De cuando en cuando el aroma de las especias llena el aire. Las cestas rebosantes de sabrosos condimentos son el punto álgido del zoco. Embellecen el mercado con su colorido, y de sus efluvios variados se auguran sabrosos guisos. Las farmacias compiten en variedad y colorido con los puestos de especias, y en sus estanterías múltiples botes de cristal con hierbas y ungüentos, contienen el secreto para curarlo casi todo, si se sabe como utilizarlos. La mandrágora por ejemplo, tomada en pequeñas cantidades es un afrodisíaco que se transforma en adormidera si se va la mano…
La riqueza del contraste
Chiquillos que persiguen a los turistas se ofrecen como guías; conocen el puesto más barato, el restaurante mejor… ¡ son imprescindibles!, segun ellos. Mujeres con burkas, hombres de chilabas, beréberes de rasgos algo más claros, extranjeros. La calle es una mezcolanza de gentes y de tiempos.
El coche más lujoso y moderno se codea con el borrico de las alforjas y las costumbres más ancestrales conviven con los últimos adelantos. Así es la ciudad de Marrakech que le dio su nombre a Marruecos. La fundó el jefe Almorávide Youssef Ibn Tachfin en el 1062 al considerarla un punto estratégico al lado del Gran Atlas, pero el origen de esta región está vinculado al pueblo berebere. El hijo de este trasladó a la ciudad lo mejor de los pensadores y artistas, la embelleció, desarrollando sistemas de riego y la defendió contra las múltiples tribus que la reclamaban, hasta que el jefe de una de ellas Abd al-Mumin se declaró “príncipe de los creyentes” y se instaló en Marrakech. De esta época procede La Kotubia, hermana gemela de la Giralda de Sevilla. Cenetes y benimerines fueron sucesivas tribus beréberes que rigieron el país. Testigo de la era benimerín es la Madrasa, la más famosa escuela coránica. Con el paso de las tribus, el Reino fue decayendo, hasta la llegada, a mediados del s.

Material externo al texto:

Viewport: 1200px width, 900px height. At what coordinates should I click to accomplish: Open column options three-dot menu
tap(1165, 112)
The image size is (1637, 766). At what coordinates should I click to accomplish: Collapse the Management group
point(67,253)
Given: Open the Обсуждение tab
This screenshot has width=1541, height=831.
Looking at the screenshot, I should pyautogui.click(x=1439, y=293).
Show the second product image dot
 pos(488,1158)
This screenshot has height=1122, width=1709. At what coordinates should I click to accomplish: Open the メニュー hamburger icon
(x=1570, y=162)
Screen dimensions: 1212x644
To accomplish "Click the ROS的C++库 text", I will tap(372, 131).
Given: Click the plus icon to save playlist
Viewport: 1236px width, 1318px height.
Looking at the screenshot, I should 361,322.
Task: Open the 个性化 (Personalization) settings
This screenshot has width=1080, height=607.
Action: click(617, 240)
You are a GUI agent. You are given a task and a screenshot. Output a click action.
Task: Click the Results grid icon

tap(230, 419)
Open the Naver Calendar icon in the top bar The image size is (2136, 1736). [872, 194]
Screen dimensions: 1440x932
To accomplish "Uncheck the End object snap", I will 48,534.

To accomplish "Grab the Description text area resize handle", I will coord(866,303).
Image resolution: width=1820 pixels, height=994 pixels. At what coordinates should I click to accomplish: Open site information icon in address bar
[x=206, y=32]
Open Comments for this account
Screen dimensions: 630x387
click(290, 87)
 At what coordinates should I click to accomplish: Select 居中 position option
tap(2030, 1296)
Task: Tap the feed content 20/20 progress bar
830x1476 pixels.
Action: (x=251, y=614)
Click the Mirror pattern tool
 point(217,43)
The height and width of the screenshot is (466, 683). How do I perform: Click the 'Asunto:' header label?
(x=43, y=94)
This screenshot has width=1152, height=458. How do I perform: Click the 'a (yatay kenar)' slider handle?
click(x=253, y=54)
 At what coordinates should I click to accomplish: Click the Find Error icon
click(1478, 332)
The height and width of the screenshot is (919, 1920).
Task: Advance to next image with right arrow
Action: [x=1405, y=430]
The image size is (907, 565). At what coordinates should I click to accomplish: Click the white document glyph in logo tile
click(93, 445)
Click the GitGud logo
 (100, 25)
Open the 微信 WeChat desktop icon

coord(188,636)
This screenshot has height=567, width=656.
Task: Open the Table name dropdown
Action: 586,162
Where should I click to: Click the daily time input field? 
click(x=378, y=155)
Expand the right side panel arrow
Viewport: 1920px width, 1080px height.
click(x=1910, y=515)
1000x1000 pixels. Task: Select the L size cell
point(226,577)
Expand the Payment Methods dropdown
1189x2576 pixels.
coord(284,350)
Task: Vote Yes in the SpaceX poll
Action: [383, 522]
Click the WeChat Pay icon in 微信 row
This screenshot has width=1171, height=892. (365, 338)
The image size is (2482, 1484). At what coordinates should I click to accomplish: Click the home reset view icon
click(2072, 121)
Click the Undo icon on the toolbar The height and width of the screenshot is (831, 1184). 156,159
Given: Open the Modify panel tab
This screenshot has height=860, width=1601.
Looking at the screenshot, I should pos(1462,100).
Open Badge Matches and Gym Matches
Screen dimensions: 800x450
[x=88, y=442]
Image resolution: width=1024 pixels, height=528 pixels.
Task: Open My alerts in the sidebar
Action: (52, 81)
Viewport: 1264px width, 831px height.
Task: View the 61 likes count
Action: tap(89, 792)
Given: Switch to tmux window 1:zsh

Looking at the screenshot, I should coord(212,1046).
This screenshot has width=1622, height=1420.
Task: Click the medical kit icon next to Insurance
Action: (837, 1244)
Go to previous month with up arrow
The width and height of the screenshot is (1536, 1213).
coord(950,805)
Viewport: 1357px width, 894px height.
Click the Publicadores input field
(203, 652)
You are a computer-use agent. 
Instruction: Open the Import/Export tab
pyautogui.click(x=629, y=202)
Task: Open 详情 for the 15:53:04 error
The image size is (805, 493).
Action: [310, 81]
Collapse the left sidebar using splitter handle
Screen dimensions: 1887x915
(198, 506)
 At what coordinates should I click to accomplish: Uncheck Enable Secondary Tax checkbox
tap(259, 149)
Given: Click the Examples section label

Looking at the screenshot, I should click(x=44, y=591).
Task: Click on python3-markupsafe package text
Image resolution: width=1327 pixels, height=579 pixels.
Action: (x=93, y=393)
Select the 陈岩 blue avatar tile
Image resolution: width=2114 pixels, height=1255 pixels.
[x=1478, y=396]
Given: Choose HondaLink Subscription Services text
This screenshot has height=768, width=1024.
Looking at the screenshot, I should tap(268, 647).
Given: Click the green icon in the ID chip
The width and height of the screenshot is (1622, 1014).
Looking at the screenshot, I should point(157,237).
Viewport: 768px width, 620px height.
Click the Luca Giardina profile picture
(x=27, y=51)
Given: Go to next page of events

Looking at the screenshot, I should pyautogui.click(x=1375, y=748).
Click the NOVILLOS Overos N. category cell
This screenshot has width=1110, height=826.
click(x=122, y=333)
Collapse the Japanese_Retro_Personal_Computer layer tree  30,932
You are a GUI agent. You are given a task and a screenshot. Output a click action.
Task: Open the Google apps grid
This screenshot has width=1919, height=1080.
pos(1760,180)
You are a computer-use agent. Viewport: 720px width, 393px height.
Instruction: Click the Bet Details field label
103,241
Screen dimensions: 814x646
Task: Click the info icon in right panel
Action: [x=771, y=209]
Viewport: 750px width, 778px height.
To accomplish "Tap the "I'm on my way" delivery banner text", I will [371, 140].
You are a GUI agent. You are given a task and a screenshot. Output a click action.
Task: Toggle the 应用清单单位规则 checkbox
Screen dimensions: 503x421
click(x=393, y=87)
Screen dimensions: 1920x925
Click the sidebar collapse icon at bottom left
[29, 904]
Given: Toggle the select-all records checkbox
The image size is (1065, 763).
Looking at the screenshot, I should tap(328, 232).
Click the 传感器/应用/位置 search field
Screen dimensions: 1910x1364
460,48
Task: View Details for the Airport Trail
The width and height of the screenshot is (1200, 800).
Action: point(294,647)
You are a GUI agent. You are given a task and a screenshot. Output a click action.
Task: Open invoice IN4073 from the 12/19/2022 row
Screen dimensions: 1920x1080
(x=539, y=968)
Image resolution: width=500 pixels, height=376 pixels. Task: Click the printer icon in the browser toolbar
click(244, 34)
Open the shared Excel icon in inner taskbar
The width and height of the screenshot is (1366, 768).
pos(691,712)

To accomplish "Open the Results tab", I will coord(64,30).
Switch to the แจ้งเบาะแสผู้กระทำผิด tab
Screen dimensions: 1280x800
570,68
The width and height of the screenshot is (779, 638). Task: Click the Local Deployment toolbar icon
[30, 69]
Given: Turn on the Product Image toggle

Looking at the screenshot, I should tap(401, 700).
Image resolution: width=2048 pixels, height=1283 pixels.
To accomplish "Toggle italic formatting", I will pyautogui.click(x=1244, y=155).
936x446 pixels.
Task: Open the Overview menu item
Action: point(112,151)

XV de los saadies, de origen árabe, constructores del suntuoso Palacio de Badi y las tumbas saadies.
Un toque europeo
El periodo colonial europeo lo protagonizó Francia pero la presencia de españoles y portugueses tuvo gran importancia, legitimándose el “Protectorado de Marruecos” con el Tratado franco-español de Algeciras en el 1906. Conceptos urbanos europeos llegaron a Marrakech con la colonización francesa como el barrio de Gueliz. Se abren bancos y comercios, se levantan hoteles como la famoso “Mamounia” sobre lo que habia sido el Palacio de Mamoun. Francia reconoce la independencia de Marruecos el 2 de Marzo de 1956. Oficialmente Francia dejó Marruecos, pero extraoficialmente nunca lo han abandonado. A pocas horas de vuelo sigue siendo un oasis para Europa y una ciudad glamorosa con un encanto especial que la hizo en los años ochenta aparecer en las revistas de lujo, desde que el decorador americano Bill Willis la popularizó con “el concepto Marrakech” mezcla de orientalismo y lujo en la decoración y en la forma de vivir. Jacques Mayorelle también lo sintió así y creó uno de los rincones más pintorescos de la ciudad que tras años de abandono fue recuperado y sacado de nuevo a la luz por Yves Saint Laurent. El afamado modisto instaló allí su casa y levantó un pequeño museo con jardines para el deleite de los visitantes.
Otro rincón tan exquisito como la mansión de Saint Laurent es “La Menara”. Levantada en el 1870 sobre un estanque almohade del s. XII para albergar las citas de los sultanes, tiene un sistema hidráulico que canaliza el agua desde el Gran Atlas.Los tonos pasteles del atardecer realzan su belleza y añaden un toque misterioso a la magia de Marrakech.